Screen adaptation of the best-selling book mostly succeeds at recreating the investigation that helped kickstart #MeToo

She Said Harvey Weinstein
Universal

This review originally ran October 13, 2022, in conjunction with the film’s world premiere at the New York Film Festival.

Jodi Kantor and Megan Twohey’s explosive New York Times report on Harvey Weinstein’s decades-long abuse behind the scenes at Miramax and his own company broke Hollywood open, exposing a new generation of workplace tyrants and sex pests, and creating, hopefully, some social shifts for good.

Five years after the rise of the #MeToo hashtag and three years after the publication of Kantor and Twohey’s book, Hollywood seeks to tell the tale of its own reckoning in a film of the same, succinct title: “She Said.”

Director Maria Schrader (“Unorthodox,” “I’m Your Man”) offers a film that certainly represents a “Hollywoodization” of the otherwise tedious and tiresome events that occurred in order for Kantor and Twohey to get their witnesses to go on the record, complete with dramatic phone calls, door slams, screaming arguments. Over the course of many months, the two reporters spoke to dozens of former employees of Weinstein’s in order to understand the degree and perpetuation of abuse that was protected by lawyers and PR companies and peers alike.

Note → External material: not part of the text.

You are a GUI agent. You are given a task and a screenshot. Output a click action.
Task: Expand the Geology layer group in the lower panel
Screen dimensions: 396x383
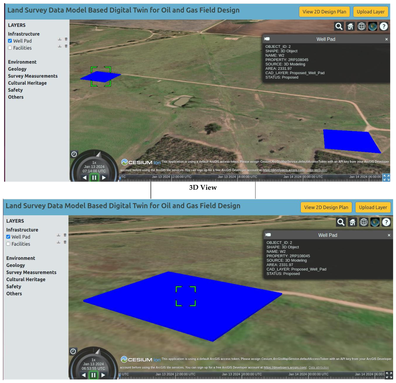16,265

Twohey, played in the film by Carey Mulligan, is hard-nosed and dogged, a real “All The President’s Men” type, her low drawl both wry and perpetually frustrated. Kantor, played by Zoe Kazan, is a little softer and more open, perhaps the better active listener of the two, whose eyes well with tears more than once as she talks to these women on the phone.

Surrounded by a coterie of great supporting actors — a wonderful Andre Braugher as Dean Baquet is a smart choice; Patricia Clarkson as Rebecca Corbett is rock-solid, here sporting big chunky jewelry in each scene  — “She Said” is always entertaining, even when it feels didactic or vaguely exploitative. There’s something a little unsavory about this project coming so soon after the story at hand, as though Hollywood still may not have had the chance to learn from it. But there’s nothing too glaringly obscene about “She Said,” despite doubts, which is far more interested in dramatizing journalism than it is abuse.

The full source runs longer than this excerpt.